Laboratorium tersebut dipilih berdasarkan 3 kriteria, yaitu mempunyai kemampuan ilmiah yang menonjol, memiliki fasilitas biosafety level III, dan dapat menyumbangkan perangkat uji (battery of tests) dan eksperimen yang diperlukan untuk memenuhi postulat Koch dalam mengidentifikasi suatu penyakit.[24]
Studi oleh Yam WC et al mencoba membandingkan protokol pemeriksaan RT–PCR pada dua jejaring laboratorium SARS WHO di Hong Kong dan Hamburg. Sebanyak 303 spesimen klinis dikumpulkan dari 163 pasien yang diduga menderita SARS.
Adapun sensitivitas diagnostik dari WHO Hong Kong dan WHO Hamburg adalah 61% dan 68% (spesimen aspirasi nasofaring), 65% dan 72% (spesimen swab tenggorokan), 50% dan 54% (spesimen urin), serta 58% dan 63% (spesimen tinja), dengan spesifisitas keseluruhan 100%.[25]
Pemeriksaan Antibodi
Pemeriksaan antibodi untuk coronavirus meliputi pemeriksaan indirect fluorescent antibody (IFA) ataupun enzyme–linked immunosorbent assay (ELISA). Pemeriksaan ini dapat digunakan untuk mendeteksi antibodi spesifik setelah infeksi.
Meskipun antibodi dapat ditemukan pada beberapa pasien selama fase akut (onset gejala 14 hari), hasil tes negatif pada sampel yang diperoleh <28 hari setelah onset gejala tidak menyingkirkan diagnosis SARS.[26,27,51]
Pemeriksaan Darah
Berdasarkan beberapa data epidemi SARS, dijumpai temuan laboratorium sebagai berikut:
- Pada permulaan penyakit, jumlah limfosit absolut sering kali menurun namun secara keseluruhan, jumlah leukosit tampak normal atau hanya sedikit menurun
- Pada puncak kelainan paru, sekitar 50% penderita menunjukkan leukopenia dan trombositopenia (50.000–150.000/mL)
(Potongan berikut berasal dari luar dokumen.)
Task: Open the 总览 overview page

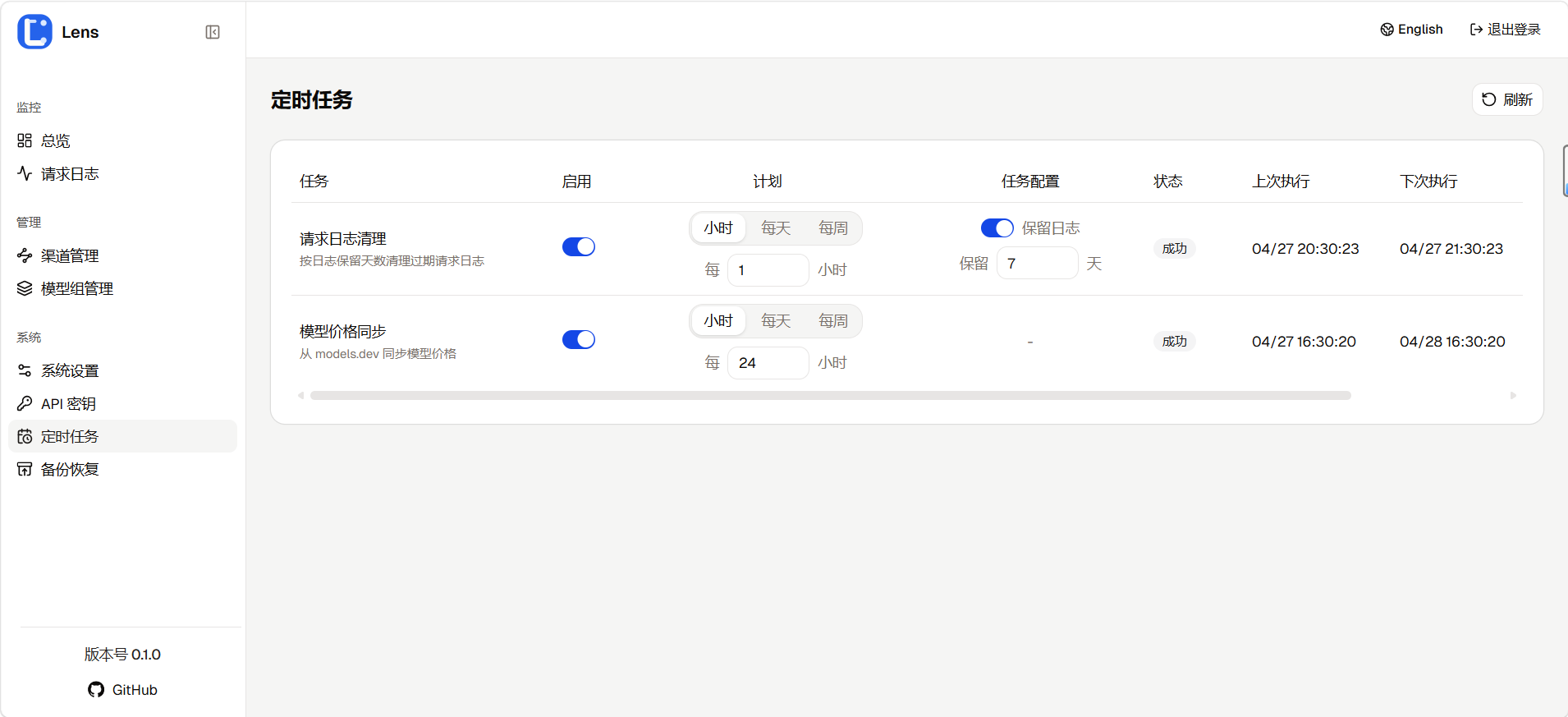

- Fase respiratorik juga diikuti dengan peningkatan kadar kreatin fosfokinase (sampai 3.000 IU/L), peningkatan laktat dehidrogenase, dan transaminase hepar (26 kali lebih tinggi dari normal)[28,29]
Selain itu, dapat ditemukan pula peningkatan D–dimer dan activated partial thromboplastin time (aPTT) juga dapat ditemukan. Pemeriksaan analisa gas darah (AGD) dapat dilakukan mengetahui status oksigenasi.[51]
Pemeriksaan Radiologi
Gambaran radiologis paru pada fase prodromal dan masa perjalanan penyakit mungkin tidak menunjukkan kelainan. Akan tetapi, sejumlah besar penderita memiliki infiltrat paru dengan distribusi unilateral dan perifer serta airspace opacity pada lobus bawah paru.
Rontgen toraks follow up pada sebagian besar pasien menunjukkan konsolidasi multifokal progresif selama 6–12 hari yang melibatkan satu atau dua paru. Akan tetapi, pada seperempat pasien, gambaran opasitas tetap menunjukkan tampilan fokal dan unilateral.[30,31]
Pada gambaran CT scan thorax dapat ditemukan kelainan parenkim paru dengan ditandai infiltrat dengan ground–glass appearance, terutama di bagian perifer.[51]